DNJ : Pourquoi cette exposition-là, à ce moment là et dans ce lieu là ?

 

D.S : C’est vrai qu’elle aurait pu avoir lieu plus tôt. Cela m’était venu dans les années 90. Je me suis beaucoup occupé de jazz et d’arts plastiques et il ne faut pas être grand clerc pour se rendre compte qu’il y a entre les eux une relation très intéressante. D’ailleurs il y a eu une exposition en 1949 à New York qui s’appelait « Hommage to jazz » et qui s’était tenue dans une galerie privée. Dans les années 80 il y a eu une exposition qui s’appelait «  life is jazz » au Musée Galliera je crois et qui avec un choix de peinture principalement abstraite montrait une relation avec le jazz. Mais si je cultivais le goût pour le jazz et pour les arts plastiques, c’était de manière très séparée. C’est à partir des années 90 que j’ai commencé à avoir cette idée de les rejoindre dans une expo.  Donc cette exposition aurait pu se faire dans ces années là mais j’étais alors directeur du centre Pompidou et pas forcément disponible pour cela.
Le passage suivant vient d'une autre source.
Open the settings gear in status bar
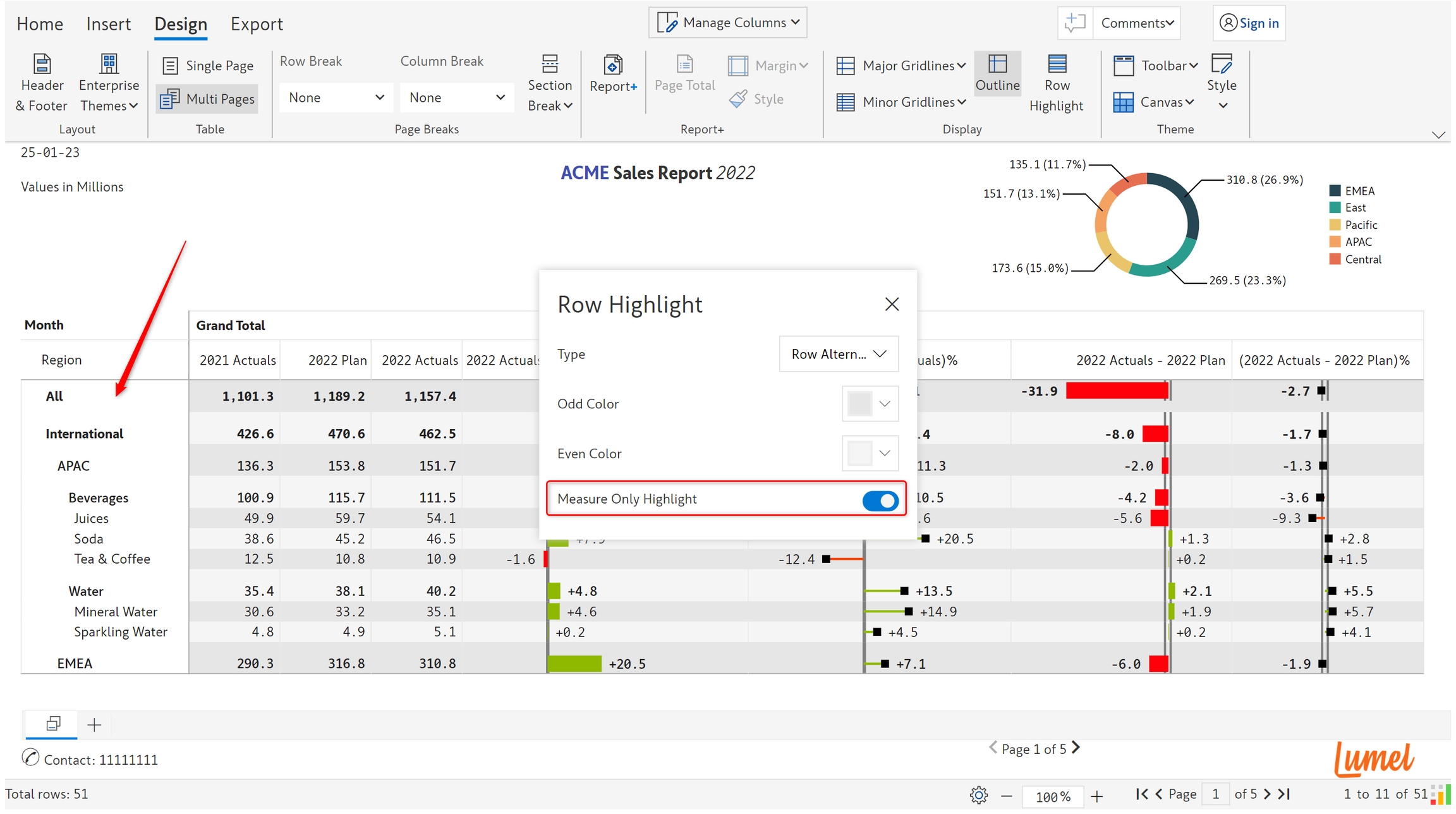point(979,795)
D’ailleurs cela n’aurait pas été mon rôle. Mais dès que j’ai été libéré de cette position institutionnelle je me suis senti plus libre de m’y atteler. Ce temps là m’a aussi permis de me nourrir d’autres expositions ( « Seeing jazz » aux Etats Unis ou « Dat jazz » en Allemagne). Autant de choses qui m’ont beaucoup servi pour monter celle d’aujourd’hui. Mais cela dit, le jazz qui a maintenant un siècle peut désormais être abordé sous un autre point de vue. Il est devenu un véritable objet d’étude, de nombreuses biographies, des objets de recherches très ambitieuses comme d’autres étudient la renaissance par exemple.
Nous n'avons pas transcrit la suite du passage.